Mahler, le combat de générations II

 

 

 

Suite de la confrontation de générations dans des symphonies de Mahler avec deux orchestres bavarois : ceux de Bamberg et de Munich.

 

 

Vétéran des podiums et solide routier des pupitres, l’Indien Zubin Metha est surtout un chef de concert adulé des musiciens pour sa capacité à leur soutirer le maximum en concert. Bien que n’assumant plus la fonction de directeur de l’opéra de Munich, le chef reste un fidèle de l’orchestre avec lequel il se produit ponctuellement en concert. Ce tandem nous sort, sous étiquette Farao, une symphonie n°5 de Mahler.
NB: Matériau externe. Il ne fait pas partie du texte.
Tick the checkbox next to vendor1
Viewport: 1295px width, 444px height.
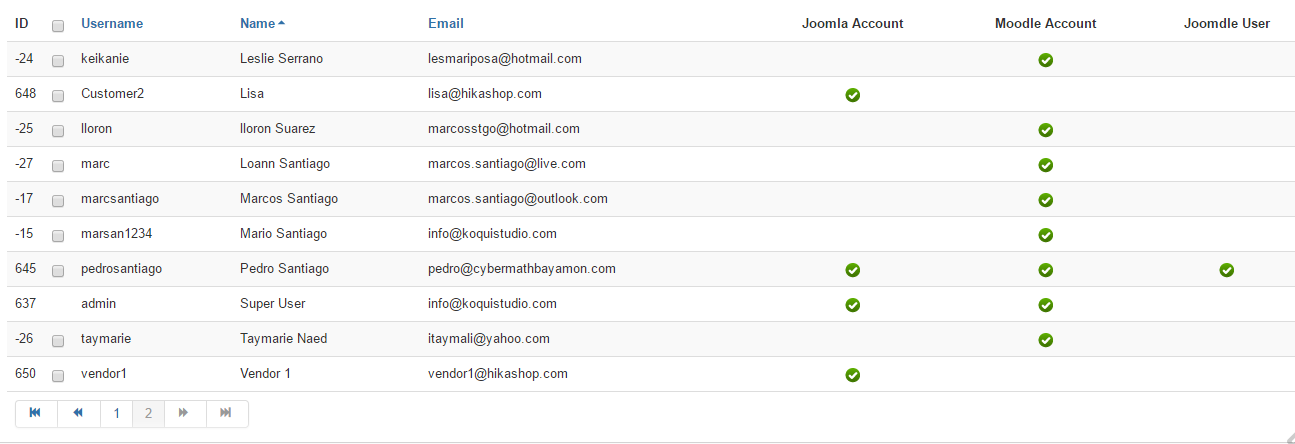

On sait Metha en phase avec Mahler mais ce concert n’est qu’une belle interprétation de routine que le chef survole.  

 

 

Changement d’ambiance avec le brillant Jonathan Nott qui nous offre une lecture très intellectuelle de la symphonie n°9. Bénéficiant d’un orchestre d’une plasticité saisissante et d’une précision technique à toute épreuve, Nott dépassionne le débat et accorde une importance primordiale aux différentes séquences et aux dynamiques. L’exploit du chef réside dans sa capacité à garder une grande cohérence dans la structure des mouvements et évite ainsi une trop grande disparité entre les thèmes. Certes, on peut toujours préférer Bernstein, Walter, Klemperer, Boulez, Haitink, mais le chef qui arrive ici à un niveau de maturité sans équivoque a beaucoup d’atouts à faire valoir. C’est mille fois plus intéressant que le disque survolé d’Alan Gilbert chez Bis.